New Spin on Checking References

By Helen Sullivan, APR, Fellow PRSA

One of the biggest and easily put into action takeaways for me from Christine Porath’s fabulous keynote address, “Mastering Civility” at the opening general session of the 2018 IPI Conference & Expo in Orlando has to do with checking references for new hires.

Instead of asking for references from a prospect’s supervisors, she suggested asking for references from a few people that the prospect supervised.

People tend to “kiss up and kick down,” Porath says. To find out about a person’s character, see how they treat those working under them. The next time you hire, connect with the future employee’s subordinates, not the boss, to get a true picture.

Conversely, here’s an interesting exercise: Take a few minutes to ask yourself what the people you supervise would say about you:

  • Do you take a take time to understand the person’s real-life challenges – a sick parent, a child with special needs, a wedding in three months?

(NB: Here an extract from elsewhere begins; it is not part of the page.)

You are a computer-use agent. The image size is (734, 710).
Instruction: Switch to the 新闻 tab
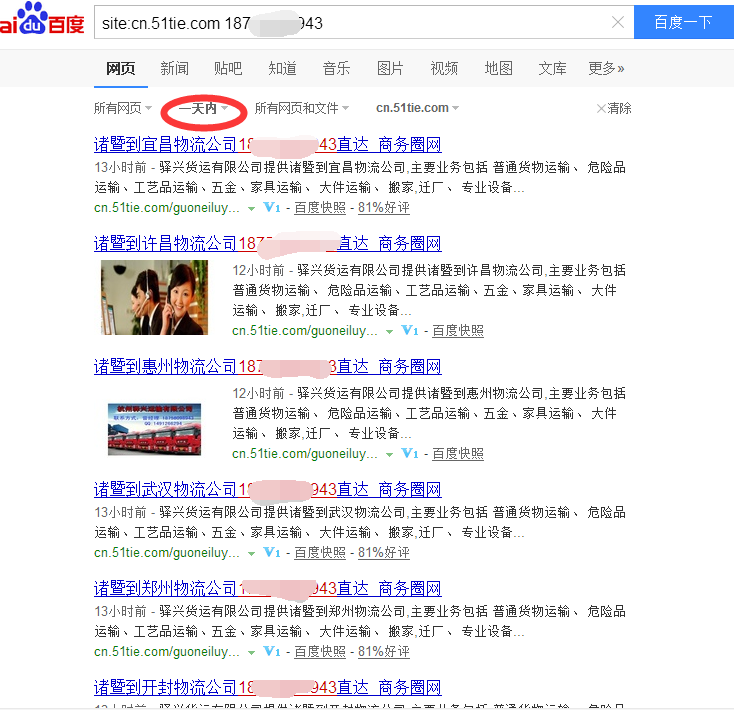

Making accommodations for a valuable employee can often build a lifetime of loyalty.
  • Are you empowering employees or micromanaging?
  • Within your company, are you advocating for team members’ deserved promotions or raises?
  • Are you mentoring young professionals and creating reasons for them to stay in your company, and make parking and transportation a career?
  • Do you take credit, or share the limelight when it’s appropriate?
  • When is the last time you arranged a staff outing for team-building, a fun retreat, or a surprise half-day off? Building morale can reap big pay-offs.

Need inspiration? Do an internet search for “how to be a good boss”—some great stuff comes up!

One way to show appreciation is by investing in people. Have you looked at IPI’s list of online or onsite courses lately? One of the reason’s my son-in-law (in IT) loves his present company is that they have a robust professional development program, supporting his taking increasingly advanced certification programs.

Here’s to caring (instead of kicking) down.

Helen Sullivan, APR, Fellow PRSA, is IPI’s communications counsel.